Under the provisions of Qatar’s sponsorship law, sponsors have the unilateral power to cancel workers’ residency permits, deny workers’ ability to change employers, report a worker as “absconded” to police authorities, and deny permission to leave the country. As a result, sponsors may restrict workers’ movements and workers may be afraid to report abuses or claim their rights. According to the ITUC, the visa sponsorship system allows the exaction of forced labour by making it difficult for a migrant worker to leave an abusive employer or travel overseas without permission.

In May 2012, Qatari officials declared their intention to allow the establishment of an independent trade union. Qatar also announced that it will scrap its sponsorship or kafala system for foreign labour, which requires that all foreign workers be sponsored by local employers. Additional changes to labour laws include a provision which guarantees that all workers’ salaries shall be paid directly into their bank accounts and new restrictions on working outdoors in the hottest hours during the summer.

However, none of these intentions have come to pass.

In October 2015 Qatar’s Emir did sign into law new reforms to the country’s sponsorship system, but the new law wouldn’t come into effect for another year.

Human Rights Watch said about the changes: “Reforms announced on October 27, 2015, still require low-paid migrant workers to get their employer’s permission to change jobs or to leave the country, a system that prevents workers from leaving abusive employers.”

How much is at stake?

The holding of the FIFA World Cup is a matter of prestige; it is not supposed to be a business enterprise. The 2014 football world cup cost Brazil $11 billion dollars. There were riots even in the soccer-loving nation over vast expenditures on stadiums and infrastructure which would largely be left unused after the mega event. The Mane Garrincha stadium in Brasilia which was constructed at a cost of $500 million is being used as a parking space for Brasilia’s buses to make up for the $188,000 it costs to maintain the stadium every month.
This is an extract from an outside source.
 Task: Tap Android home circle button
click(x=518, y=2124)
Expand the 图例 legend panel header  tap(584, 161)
But where the Latin American nation of 200 million people had precious few resources, the Middle Eastern nation of 300,000 has extremely deep pockets. While Qatar does not even maintain wage standards for its immigrant labourers, its citizens have the highest per capita income in the world. The country is expected to spend $90 billion on holding the world cup. To put that into perspective, Pakistan’s entire national debt is about $60 billion.
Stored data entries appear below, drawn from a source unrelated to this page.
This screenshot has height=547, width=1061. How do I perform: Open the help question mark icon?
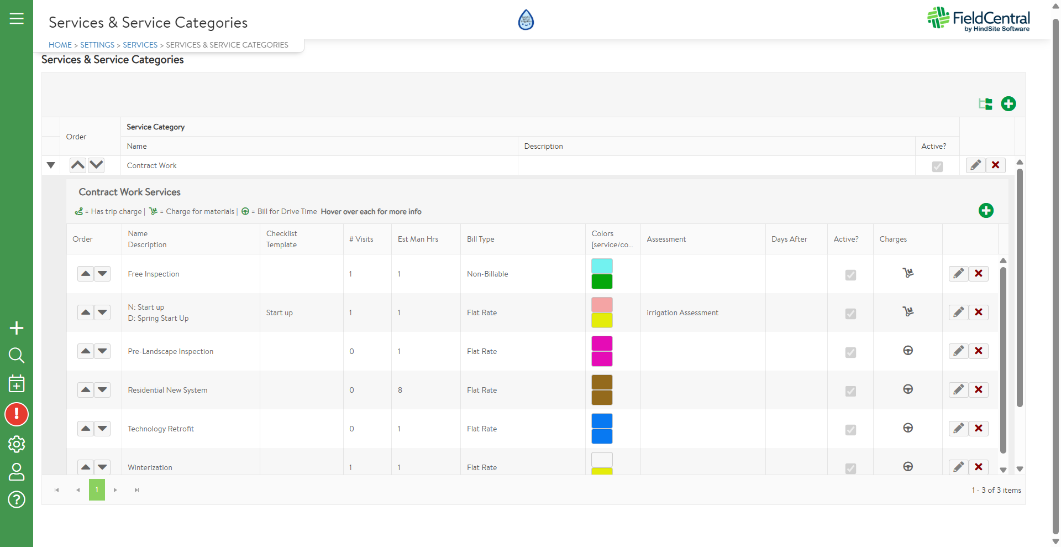tap(17, 499)
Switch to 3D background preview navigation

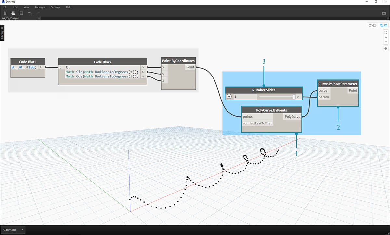pos(372,25)
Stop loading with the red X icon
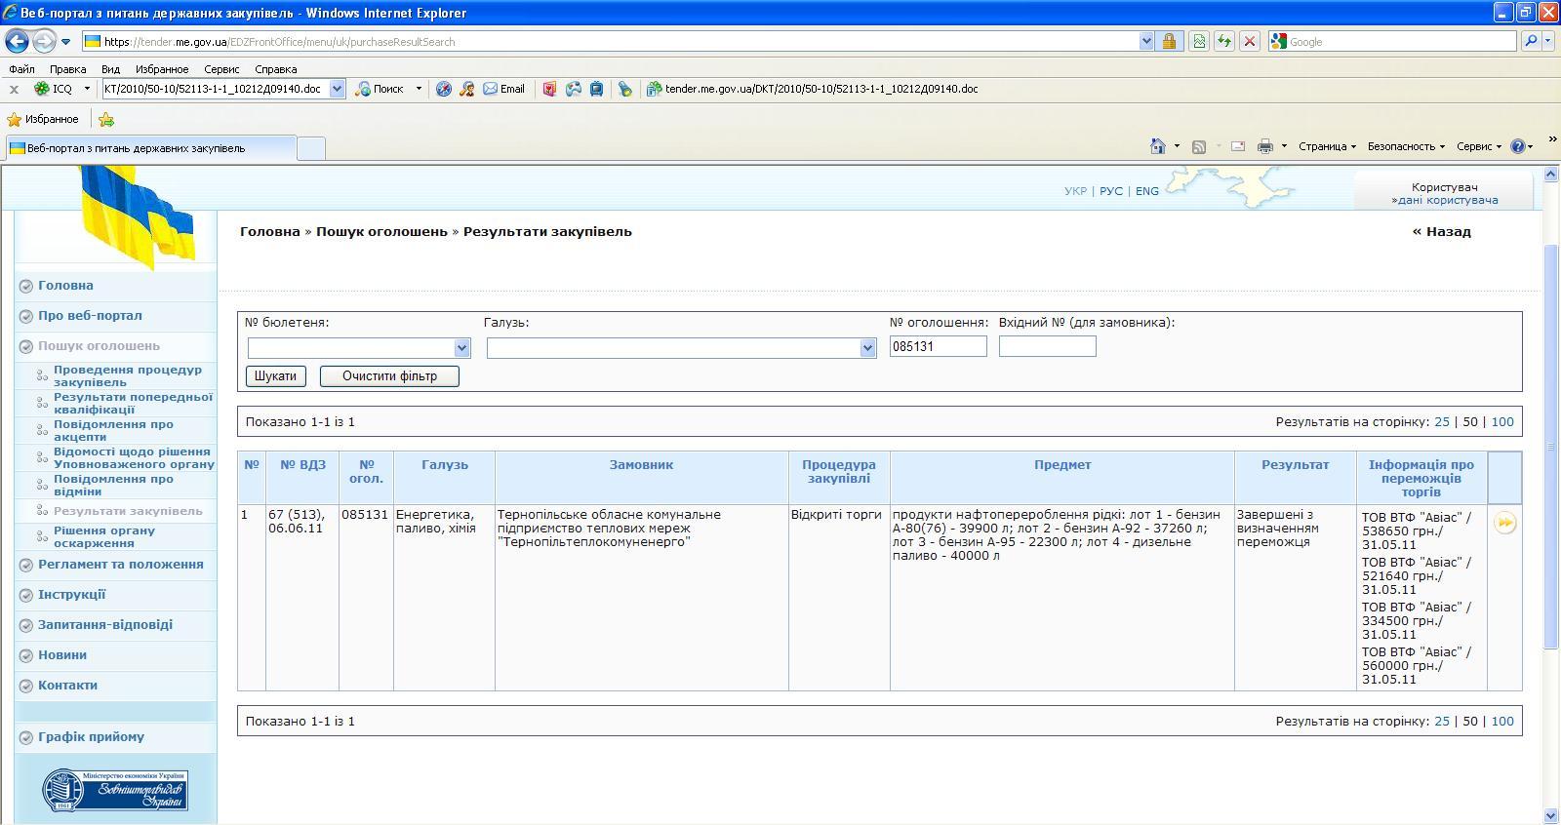1561x825 pixels. [1249, 42]
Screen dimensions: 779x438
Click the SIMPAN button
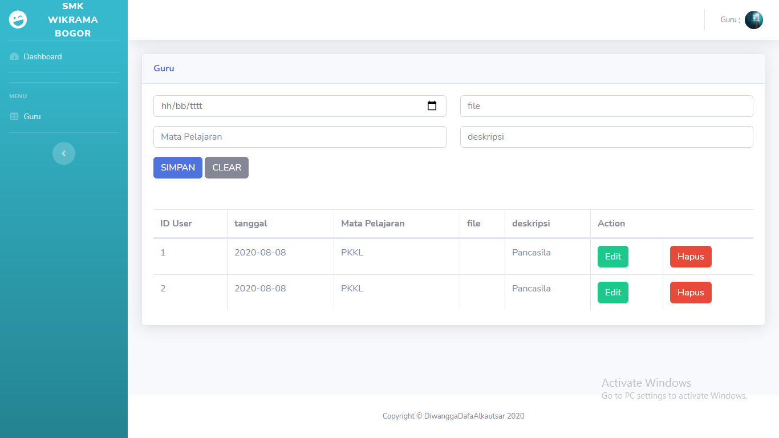coord(178,168)
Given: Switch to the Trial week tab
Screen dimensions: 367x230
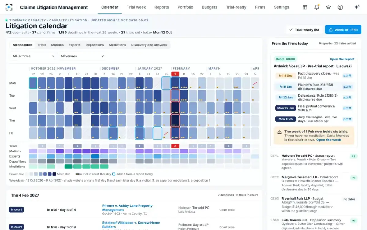Looking at the screenshot, I should coord(136,7).
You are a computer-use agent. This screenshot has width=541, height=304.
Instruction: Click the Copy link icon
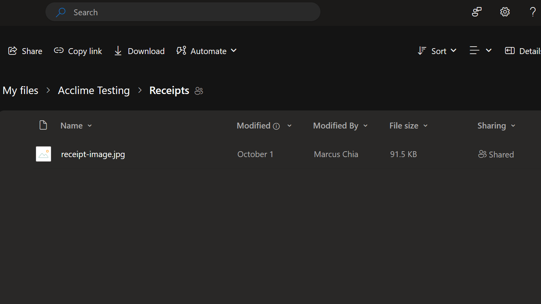pyautogui.click(x=58, y=51)
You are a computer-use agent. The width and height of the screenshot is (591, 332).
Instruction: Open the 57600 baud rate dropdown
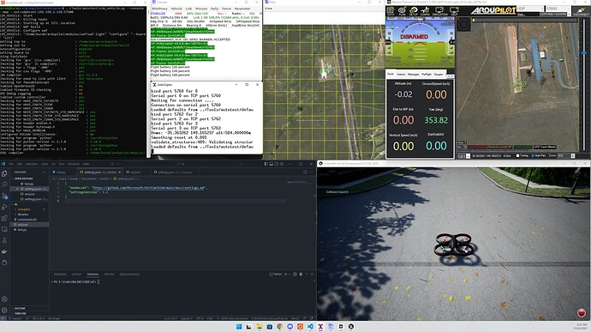point(558,9)
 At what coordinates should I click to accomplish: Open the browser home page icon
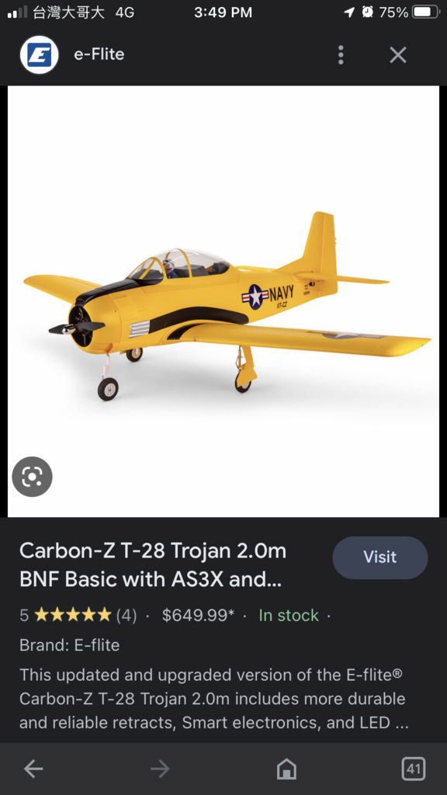tap(286, 769)
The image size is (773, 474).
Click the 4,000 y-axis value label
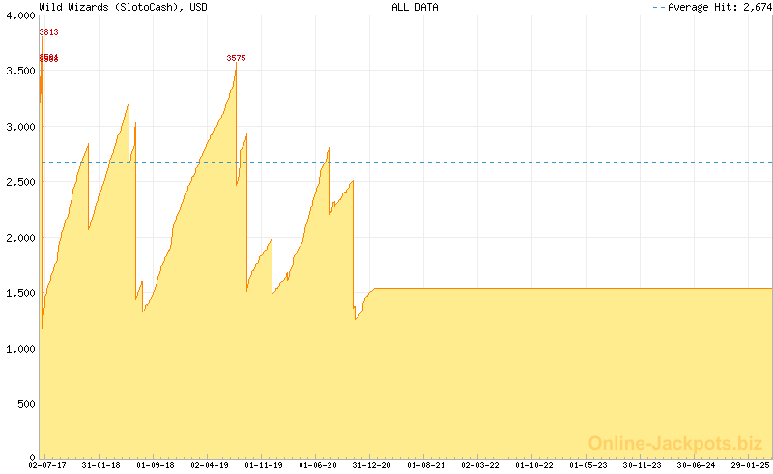coord(19,15)
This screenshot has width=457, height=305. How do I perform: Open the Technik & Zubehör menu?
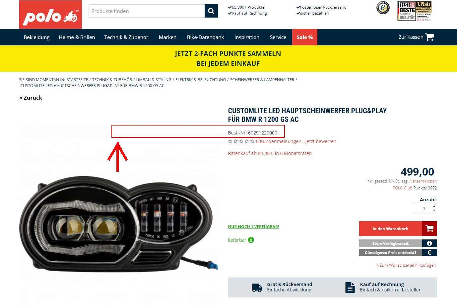(126, 37)
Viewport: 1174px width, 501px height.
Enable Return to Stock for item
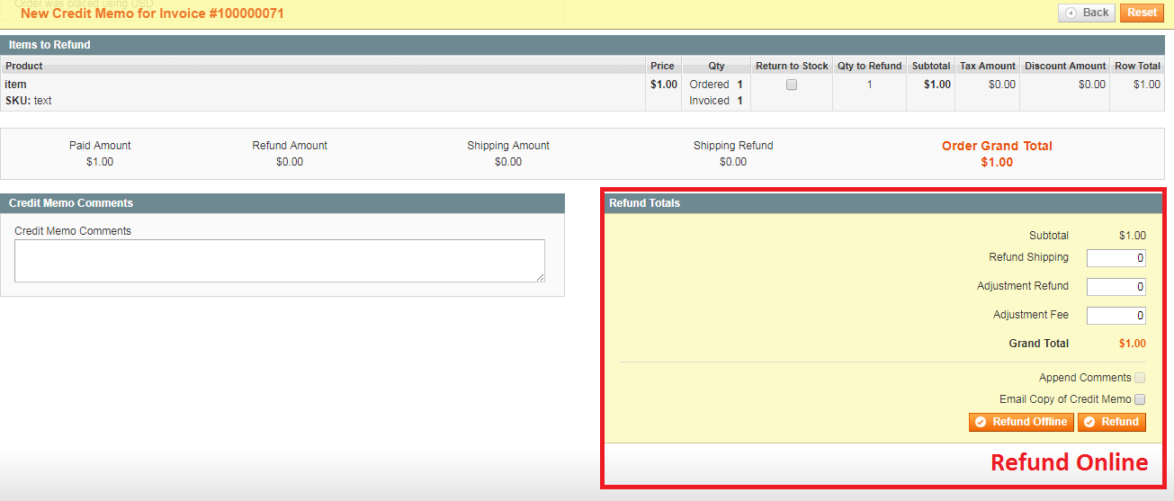pos(792,85)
With that much money riding on the World Cup, you would expect the rewards for Pakistan to be significant. But you would be disappointed. Labour Minister Raja Ashfaq Sarwar said last year that the newly trained workers would bring in $590 million in remittances to the country every year. But that amount is for 200,000 workers being sent to both Dubai and Qatar. For Qatar alone, the amount could be half that.

But even that little is not nothing. With dwindling exports, the country would already be staring at a huge balance of payments deficit if foreign remittances had not come to the government’s aid just in time. In the first six months of the current financial year (Jul-to Dec 2015) the country’s exports declined by a sharp 14.40 per cent, while its foreign remittances rose by 6.2 per cent, according to data released by the State Bank of Pakistan (SBP).
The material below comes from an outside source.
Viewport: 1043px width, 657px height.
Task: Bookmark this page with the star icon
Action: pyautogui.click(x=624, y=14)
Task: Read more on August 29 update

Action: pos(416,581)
In real terms, while the country lost about $1.7 billion in exports, it made up a third of that ($600 million) in workers’ remittances. Another increase of $590 million would indeed be a feather in the government’s cap. Additionally, Pakistan has so far been helped by low oil prices so that while the exports have dwindled, the import bill has also shrunk, but with the oil prices expected to make a small comeback later in the year, that advantage may also be lost soon.

This may be yet another reason why the Sharif government is not willing to look that particular horse in the mouth.

Accusations of bribery have been levelled against FIFA officials since the time they awarded the world cup to Qatar in 2010. Most of the FIFA officials have resigned or have been brought up on charges of corruption and bribery since then, including its president at the time, Sepp Blatter.